---------- STORED RECORDS

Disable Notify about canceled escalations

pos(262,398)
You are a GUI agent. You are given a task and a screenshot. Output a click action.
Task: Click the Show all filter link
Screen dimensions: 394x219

--------------------

OBJECTIVE:
Rewrite every row above, changing "link" to "button" and leaving everything else as it is.

SOLUTION TO THIS EXERCISE:
Disable Notify about canceled escalations

pos(262,398)
You are a GUI agent. You are given a task and a screenshot. Output a click action.
Task: Click the Show all filter button
Screen dimensions: 394x219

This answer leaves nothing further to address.